▶ _ЗАДАНИЕ_: Замените «Instruction» на «Command» в строках, начиная со строки с «Viewport: 872px width, 1248px» и заканчивая строкой с «point(607,972)», и приведите эти строки заново. Всё остальное оставьте без изменений.

▶ _Сохранённые строки из коллекции_:

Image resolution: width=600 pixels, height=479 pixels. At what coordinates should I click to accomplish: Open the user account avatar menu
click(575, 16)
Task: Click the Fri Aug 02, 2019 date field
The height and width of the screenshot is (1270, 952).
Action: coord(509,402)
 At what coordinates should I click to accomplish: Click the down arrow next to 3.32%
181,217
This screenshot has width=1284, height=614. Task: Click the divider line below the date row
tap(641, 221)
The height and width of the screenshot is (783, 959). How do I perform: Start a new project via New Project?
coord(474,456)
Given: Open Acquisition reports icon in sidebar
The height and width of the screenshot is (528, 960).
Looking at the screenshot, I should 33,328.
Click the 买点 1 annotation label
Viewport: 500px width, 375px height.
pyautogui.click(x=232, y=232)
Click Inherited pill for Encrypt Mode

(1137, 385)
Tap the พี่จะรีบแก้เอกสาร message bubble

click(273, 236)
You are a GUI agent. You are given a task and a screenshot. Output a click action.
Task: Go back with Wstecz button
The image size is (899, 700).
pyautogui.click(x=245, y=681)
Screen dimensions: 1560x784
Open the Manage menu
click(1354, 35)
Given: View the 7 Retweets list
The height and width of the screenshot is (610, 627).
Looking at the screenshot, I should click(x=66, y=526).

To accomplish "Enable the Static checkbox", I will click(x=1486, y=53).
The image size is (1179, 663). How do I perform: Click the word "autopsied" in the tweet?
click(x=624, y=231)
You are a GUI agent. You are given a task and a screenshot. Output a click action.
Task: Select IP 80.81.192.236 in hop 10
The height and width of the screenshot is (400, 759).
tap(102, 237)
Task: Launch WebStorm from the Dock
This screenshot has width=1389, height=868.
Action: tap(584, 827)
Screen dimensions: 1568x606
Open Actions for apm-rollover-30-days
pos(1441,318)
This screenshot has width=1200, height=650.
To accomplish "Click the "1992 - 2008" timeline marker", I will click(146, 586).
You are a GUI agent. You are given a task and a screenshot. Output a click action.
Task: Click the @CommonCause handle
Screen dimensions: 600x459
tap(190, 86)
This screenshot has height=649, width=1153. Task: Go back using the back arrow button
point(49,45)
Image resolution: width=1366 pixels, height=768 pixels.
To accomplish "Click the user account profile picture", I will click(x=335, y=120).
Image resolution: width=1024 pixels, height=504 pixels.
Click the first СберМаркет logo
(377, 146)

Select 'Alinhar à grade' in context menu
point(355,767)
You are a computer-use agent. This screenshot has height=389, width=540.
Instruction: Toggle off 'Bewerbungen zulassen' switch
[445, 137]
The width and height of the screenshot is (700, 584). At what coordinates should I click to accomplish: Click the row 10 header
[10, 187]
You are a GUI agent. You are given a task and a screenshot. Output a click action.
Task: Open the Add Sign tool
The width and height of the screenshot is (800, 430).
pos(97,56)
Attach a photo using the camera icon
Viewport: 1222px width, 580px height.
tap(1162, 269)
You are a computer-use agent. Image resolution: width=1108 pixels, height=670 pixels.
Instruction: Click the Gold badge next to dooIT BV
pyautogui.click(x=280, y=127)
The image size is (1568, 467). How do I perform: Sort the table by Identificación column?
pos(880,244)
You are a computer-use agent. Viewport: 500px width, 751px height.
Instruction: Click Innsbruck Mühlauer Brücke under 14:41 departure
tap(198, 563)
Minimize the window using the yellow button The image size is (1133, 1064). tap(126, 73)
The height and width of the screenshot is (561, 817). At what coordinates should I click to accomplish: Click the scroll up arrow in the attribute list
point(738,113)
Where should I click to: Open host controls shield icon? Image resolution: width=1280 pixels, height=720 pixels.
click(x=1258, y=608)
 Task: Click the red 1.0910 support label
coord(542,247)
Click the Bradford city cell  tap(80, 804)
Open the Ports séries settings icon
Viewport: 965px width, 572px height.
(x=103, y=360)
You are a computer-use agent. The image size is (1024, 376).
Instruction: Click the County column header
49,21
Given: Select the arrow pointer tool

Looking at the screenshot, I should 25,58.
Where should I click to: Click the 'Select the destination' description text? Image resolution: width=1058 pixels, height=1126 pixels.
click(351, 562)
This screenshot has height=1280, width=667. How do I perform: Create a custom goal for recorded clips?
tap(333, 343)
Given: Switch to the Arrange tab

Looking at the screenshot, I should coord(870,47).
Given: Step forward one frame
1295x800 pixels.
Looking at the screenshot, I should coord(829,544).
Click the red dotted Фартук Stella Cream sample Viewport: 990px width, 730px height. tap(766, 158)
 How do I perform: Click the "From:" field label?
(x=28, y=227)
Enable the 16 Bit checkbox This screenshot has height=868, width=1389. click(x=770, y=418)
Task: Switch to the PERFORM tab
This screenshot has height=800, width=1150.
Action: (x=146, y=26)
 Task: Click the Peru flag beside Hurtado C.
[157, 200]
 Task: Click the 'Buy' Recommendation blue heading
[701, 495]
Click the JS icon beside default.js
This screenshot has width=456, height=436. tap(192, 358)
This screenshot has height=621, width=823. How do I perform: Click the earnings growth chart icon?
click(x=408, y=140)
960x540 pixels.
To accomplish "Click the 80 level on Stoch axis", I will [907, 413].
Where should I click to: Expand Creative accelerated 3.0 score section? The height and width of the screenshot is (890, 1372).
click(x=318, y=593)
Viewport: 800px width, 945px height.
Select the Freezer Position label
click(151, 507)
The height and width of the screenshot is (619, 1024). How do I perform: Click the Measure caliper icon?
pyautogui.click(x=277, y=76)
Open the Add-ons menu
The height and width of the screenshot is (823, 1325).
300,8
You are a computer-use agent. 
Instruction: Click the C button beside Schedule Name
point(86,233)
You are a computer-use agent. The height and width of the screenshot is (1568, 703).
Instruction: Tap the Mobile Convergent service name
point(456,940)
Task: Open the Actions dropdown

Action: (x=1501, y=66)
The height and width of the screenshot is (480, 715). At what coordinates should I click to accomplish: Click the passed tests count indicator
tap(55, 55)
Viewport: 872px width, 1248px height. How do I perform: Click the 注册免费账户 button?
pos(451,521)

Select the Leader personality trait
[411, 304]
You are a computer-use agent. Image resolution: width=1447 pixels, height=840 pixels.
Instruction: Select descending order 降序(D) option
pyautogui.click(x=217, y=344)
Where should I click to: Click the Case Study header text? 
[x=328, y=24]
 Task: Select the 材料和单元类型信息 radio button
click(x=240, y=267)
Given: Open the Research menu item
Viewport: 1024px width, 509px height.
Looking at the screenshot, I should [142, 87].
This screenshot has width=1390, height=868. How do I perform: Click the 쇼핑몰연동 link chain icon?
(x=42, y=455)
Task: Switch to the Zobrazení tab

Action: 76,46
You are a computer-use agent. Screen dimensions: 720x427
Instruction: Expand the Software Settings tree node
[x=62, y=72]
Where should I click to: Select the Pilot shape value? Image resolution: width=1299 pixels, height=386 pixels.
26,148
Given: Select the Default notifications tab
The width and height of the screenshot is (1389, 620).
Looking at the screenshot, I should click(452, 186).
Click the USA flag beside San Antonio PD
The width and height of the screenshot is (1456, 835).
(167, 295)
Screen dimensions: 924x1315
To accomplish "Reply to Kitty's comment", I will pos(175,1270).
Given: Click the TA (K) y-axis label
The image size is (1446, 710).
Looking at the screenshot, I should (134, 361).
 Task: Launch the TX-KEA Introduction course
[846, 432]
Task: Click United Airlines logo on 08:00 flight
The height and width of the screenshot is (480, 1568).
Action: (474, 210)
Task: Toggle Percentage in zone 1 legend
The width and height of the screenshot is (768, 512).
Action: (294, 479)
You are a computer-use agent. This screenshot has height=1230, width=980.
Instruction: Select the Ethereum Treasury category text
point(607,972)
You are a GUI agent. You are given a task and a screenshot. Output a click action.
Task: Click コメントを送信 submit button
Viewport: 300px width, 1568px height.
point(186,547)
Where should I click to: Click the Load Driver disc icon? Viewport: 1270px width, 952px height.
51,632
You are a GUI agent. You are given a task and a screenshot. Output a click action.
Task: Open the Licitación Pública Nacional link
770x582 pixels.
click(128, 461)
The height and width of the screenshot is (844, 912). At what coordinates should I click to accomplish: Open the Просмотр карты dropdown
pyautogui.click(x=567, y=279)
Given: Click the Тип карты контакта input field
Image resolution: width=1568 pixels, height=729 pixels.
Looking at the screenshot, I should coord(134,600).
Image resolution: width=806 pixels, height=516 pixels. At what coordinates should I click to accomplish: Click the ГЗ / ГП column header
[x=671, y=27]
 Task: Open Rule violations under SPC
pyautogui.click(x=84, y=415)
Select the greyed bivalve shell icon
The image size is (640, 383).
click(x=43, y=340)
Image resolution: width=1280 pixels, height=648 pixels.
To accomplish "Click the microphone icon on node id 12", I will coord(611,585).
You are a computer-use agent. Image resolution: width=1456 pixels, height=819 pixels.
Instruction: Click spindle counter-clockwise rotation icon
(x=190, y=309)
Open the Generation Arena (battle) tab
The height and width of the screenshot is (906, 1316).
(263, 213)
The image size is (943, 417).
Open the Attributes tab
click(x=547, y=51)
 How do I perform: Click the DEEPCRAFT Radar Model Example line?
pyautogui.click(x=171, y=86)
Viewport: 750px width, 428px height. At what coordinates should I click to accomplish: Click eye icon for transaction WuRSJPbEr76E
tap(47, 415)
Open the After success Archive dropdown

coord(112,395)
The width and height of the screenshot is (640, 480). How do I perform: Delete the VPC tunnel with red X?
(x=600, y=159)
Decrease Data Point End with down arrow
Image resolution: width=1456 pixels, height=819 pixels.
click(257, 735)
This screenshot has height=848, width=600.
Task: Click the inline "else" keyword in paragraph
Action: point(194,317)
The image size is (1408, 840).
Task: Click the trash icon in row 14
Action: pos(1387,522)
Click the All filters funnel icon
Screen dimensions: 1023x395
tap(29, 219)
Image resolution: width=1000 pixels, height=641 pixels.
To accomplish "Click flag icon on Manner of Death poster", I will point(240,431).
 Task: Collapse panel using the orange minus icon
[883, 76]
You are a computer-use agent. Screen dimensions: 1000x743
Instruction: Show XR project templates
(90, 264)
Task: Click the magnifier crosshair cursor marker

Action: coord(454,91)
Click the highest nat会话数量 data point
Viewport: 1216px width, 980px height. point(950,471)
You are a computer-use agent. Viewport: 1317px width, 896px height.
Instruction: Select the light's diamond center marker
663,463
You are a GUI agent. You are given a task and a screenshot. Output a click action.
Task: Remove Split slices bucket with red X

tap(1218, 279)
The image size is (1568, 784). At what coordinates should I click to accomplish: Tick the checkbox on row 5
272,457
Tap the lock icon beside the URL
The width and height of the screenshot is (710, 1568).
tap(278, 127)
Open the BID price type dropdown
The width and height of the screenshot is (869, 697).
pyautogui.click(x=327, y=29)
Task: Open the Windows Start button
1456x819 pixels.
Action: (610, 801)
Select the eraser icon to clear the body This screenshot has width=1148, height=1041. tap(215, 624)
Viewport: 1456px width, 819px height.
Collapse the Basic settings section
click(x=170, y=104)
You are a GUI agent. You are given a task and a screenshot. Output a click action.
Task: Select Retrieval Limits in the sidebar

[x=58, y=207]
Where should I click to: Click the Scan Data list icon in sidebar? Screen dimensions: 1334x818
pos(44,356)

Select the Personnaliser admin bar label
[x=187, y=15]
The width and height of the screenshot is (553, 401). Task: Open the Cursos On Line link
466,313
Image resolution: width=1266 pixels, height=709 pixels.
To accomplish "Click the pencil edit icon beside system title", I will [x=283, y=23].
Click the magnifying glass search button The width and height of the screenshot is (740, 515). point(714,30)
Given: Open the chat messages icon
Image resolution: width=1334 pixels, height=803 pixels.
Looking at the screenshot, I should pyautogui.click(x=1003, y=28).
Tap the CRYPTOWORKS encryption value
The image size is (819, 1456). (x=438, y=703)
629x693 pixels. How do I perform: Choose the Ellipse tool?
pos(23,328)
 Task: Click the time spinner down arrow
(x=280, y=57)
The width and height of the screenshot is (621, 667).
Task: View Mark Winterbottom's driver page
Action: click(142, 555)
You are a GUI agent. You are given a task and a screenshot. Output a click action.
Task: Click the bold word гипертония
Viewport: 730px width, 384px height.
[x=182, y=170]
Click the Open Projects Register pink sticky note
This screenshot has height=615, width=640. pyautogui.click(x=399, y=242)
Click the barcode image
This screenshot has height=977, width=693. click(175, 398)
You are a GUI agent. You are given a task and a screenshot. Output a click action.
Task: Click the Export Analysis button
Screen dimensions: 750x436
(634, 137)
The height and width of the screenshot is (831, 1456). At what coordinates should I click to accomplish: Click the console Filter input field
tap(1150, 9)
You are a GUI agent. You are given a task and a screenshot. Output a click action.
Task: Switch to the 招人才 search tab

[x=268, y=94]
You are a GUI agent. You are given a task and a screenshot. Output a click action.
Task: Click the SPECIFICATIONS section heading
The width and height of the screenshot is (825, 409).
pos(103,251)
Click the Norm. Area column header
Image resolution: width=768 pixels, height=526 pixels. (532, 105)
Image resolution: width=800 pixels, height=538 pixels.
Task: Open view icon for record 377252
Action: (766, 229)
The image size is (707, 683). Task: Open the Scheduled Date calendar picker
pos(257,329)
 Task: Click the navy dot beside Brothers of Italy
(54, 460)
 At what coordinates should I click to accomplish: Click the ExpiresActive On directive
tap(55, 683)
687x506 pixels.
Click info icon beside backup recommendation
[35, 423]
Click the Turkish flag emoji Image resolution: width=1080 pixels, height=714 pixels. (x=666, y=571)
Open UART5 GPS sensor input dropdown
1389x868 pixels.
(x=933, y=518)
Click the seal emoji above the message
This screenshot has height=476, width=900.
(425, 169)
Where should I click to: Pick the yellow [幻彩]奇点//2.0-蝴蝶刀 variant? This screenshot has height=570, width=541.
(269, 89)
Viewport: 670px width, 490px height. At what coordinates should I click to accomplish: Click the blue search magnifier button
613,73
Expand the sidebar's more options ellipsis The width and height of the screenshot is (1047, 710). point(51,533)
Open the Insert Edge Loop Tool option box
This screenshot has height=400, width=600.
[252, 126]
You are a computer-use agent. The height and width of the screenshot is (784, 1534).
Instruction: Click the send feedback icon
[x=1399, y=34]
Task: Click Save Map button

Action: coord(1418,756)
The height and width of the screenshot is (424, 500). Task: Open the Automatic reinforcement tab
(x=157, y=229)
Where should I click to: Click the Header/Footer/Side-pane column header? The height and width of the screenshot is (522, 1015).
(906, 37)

▶ _РЕЗУЛЬТАТ_:
Viewport: 872px width, 1248px height. How do I perform: Click the 注册免费账户 button?
pos(451,521)

Select the Leader personality trait
[411, 304]
You are a computer-use agent. Image resolution: width=1447 pixels, height=840 pixels.
Command: Select descending order 降序(D) option
pyautogui.click(x=217, y=344)
Where should I click to: Click the Case Study header text? 
[x=328, y=24]
 Task: Select the 材料和单元类型信息 radio button
click(x=240, y=267)
Given: Open the Research menu item
Viewport: 1024px width, 509px height.
Looking at the screenshot, I should [142, 87].
This screenshot has width=1390, height=868. How do I perform: Click the 쇼핑몰연동 link chain icon?
(x=42, y=455)
Task: Switch to the Zobrazení tab

Action: 76,46
You are a computer-use agent. Screen dimensions: 720x427
Command: Expand the Software Settings tree node
[x=62, y=72]
Where should I click to: Select the Pilot shape value? Image resolution: width=1299 pixels, height=386 pixels.
26,148
Given: Select the Default notifications tab
The width and height of the screenshot is (1389, 620).
Looking at the screenshot, I should click(452, 186).
Click the USA flag beside San Antonio PD
The width and height of the screenshot is (1456, 835).
(167, 295)
Screen dimensions: 924x1315
To accomplish "Reply to Kitty's comment", I will pos(175,1270).
Given: Click the TA (K) y-axis label
The image size is (1446, 710).
Looking at the screenshot, I should (134, 361).
 Task: Launch the TX-KEA Introduction course
[846, 432]
Task: Click United Airlines logo on 08:00 flight
The height and width of the screenshot is (480, 1568).
Action: (474, 210)
Task: Toggle Percentage in zone 1 legend
The width and height of the screenshot is (768, 512).
Action: (294, 479)
You are a computer-use agent. This screenshot has height=1230, width=980.
Command: Select the Ethereum Treasury category text
point(607,972)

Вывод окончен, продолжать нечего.